La Cour pénale internationale a décidé vendredi que la Libye pouvait juger l'ancien espion en chef du dictateur déchu Mouammar Kadhafi, Abdallah al-Senoussi, une première historique pour la CPI.

Celle-ci avait demandé que l'ancien espion lui soit remis afin de le juger pour crimes contre l'humanité. Étant donné qu'Abdallah al-Senoussi va être jugé en Libye, les juges de la CPI «ont conclu que le cas ne pouvait être porté devant la Cour, en accord avec le principe de complémentarité», selon un communiqué de la cour.

C'est la première fois qu'une telle décision est prise par la Cour, qui avait refusé de pareilles demandes de la part du Kenya, notamment.

L'avocat de Senoussi, Ben Emmerson, a immédiatement annoncé son intention de faire appel, dans un courriel envoyé à l'AFP.

«C'est une décision choquante», qui condamne Senoussi à «une justice de lynchage» et «à une inévitable peine de mort», a-t-il estimé.

Cette décision ne concerne que l'ancien espion et non le fils de l'ancien dictateur déchu, Seif al-Islam, a souligné la Cour, qui désire toujours que celui-ci soit transféré à La Haye.

L'ancien héritier de Kadhafi et d'autres hauts responsables de son régime sont accusés de crimes commis dans la répression de la révolte contre le dictateur il y a deux ans.

«L'accusation contre Senoussi fait actuellement l'objet d'une procédure dans son pays, menée par les autorités compétentes, et la Libye est prête et capable de mener véritablement cette enquête», ont estimé les juges.

Le statut de Rome, le traité fondateur de la CPI, prévoit que la Cour ne peut entamer des procédures et juger un suspect que si et seulement si son pays est dans l'incapacité ou n'a pas la volonté de le faire.

La CPI a précisé qu'elle pourrait revenir sur sa décision s'il apparaissait que Senoussi ne bénéficiait pas d'un procès équitable.

Le procureur et la défense peuvent tous les deux interjeter appel de cette décision s'ils le désirent. Si des faits «nouvellement apparus» sont contraires aux raisons qui ont poussé les juges à prendre cette décision, celle-ci peut être réexaminée.

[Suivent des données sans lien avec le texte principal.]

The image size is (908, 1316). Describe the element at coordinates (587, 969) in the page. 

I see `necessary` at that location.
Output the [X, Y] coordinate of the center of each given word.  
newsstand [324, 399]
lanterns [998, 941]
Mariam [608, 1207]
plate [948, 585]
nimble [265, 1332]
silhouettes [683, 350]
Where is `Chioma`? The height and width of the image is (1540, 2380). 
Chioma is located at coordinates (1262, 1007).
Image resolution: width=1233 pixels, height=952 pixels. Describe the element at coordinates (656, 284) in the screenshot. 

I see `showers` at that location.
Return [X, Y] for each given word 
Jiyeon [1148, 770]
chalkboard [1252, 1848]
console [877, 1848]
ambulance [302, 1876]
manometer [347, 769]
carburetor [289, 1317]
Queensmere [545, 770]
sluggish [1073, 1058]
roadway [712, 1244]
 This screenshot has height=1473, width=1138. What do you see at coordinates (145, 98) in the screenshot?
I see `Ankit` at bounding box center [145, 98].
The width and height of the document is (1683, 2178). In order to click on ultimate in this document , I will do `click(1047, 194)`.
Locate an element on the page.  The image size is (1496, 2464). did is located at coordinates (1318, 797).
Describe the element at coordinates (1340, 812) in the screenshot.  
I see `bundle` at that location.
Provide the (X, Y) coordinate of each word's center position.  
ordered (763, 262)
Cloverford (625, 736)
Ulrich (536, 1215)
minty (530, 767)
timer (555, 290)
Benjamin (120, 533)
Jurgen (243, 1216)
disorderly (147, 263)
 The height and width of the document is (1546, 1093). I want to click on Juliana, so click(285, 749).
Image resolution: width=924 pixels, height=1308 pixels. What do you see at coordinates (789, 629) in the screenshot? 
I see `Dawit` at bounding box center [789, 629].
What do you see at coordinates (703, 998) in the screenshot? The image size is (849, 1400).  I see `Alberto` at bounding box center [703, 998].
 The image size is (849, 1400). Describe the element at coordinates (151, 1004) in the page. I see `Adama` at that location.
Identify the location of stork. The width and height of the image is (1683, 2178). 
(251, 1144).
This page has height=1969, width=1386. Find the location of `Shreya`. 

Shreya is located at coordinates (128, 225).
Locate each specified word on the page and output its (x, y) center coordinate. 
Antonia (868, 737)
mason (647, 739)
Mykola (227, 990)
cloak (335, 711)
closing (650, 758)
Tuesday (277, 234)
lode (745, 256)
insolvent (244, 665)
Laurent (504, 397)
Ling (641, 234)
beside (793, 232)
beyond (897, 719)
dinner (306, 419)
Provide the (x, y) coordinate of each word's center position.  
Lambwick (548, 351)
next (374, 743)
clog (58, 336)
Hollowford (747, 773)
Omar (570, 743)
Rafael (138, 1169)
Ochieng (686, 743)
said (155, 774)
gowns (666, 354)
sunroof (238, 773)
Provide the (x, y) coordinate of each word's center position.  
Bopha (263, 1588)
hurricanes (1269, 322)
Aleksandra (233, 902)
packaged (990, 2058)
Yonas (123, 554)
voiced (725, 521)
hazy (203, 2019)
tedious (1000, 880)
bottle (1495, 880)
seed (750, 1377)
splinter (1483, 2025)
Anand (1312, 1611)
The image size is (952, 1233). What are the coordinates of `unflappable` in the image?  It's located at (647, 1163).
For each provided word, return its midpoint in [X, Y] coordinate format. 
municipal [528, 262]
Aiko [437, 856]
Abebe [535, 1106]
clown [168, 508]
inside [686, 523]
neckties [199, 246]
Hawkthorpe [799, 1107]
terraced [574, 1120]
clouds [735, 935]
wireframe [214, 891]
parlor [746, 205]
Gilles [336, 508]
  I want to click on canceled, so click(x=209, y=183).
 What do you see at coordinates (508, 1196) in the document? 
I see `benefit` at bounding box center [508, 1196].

Un tribunal de Tripoli doit décider le 24 octobre s'il va inculper Seif al-Islam, Senoussi et 18 autres hauts responsables de l'ancien régime.

Le fils de Kadhafi est toujours aux mains de rebelles dans la ville de Zenten (ouest) et ceux-ci ont jusqu'à présent refusé de le remettre aux autorités.

La CPI a estimé «que les documents fournis par la Libye montrent que les enquêtes de la Libye et de la CPI couvrent les mêmes faits, et que les autorités locales ont pris» les mesures nécessaires pour mener à bien ce procès, a souligné la Cour.

«La CPI est un tribunal de dernier recours. Elle ne remplace pas les systèmes judiciaires nationaux, elle vient en complément», a souligné le porte-parole de la Cour, Fadi El Abdallah.

Les associations de défense des droits de l'homme Amnesty International et Human Rights Watch avaient toutes deux demandé que Seif al-Islam et Senoussi soient jugés par la CPI.

Lors de la dernière parution d'Abdallah al-Senoussi devant un tribunal de Zenten le mois dernier, quelques dizaines de membres de familles des victimes du massacre d'Abou Salim en 1996, commandité selon plusieurs témoignages par M. Senoussi, manifestaient devant le tribunal de Zenten pour réclamer justice.

Beau-frère par alliance de l'ancien «Guide de la révolution», Abdallah al-Senoussi faisait partie du premier cercle et a été l'un des artisans de la répression sanglante contre la rébellion de 2011.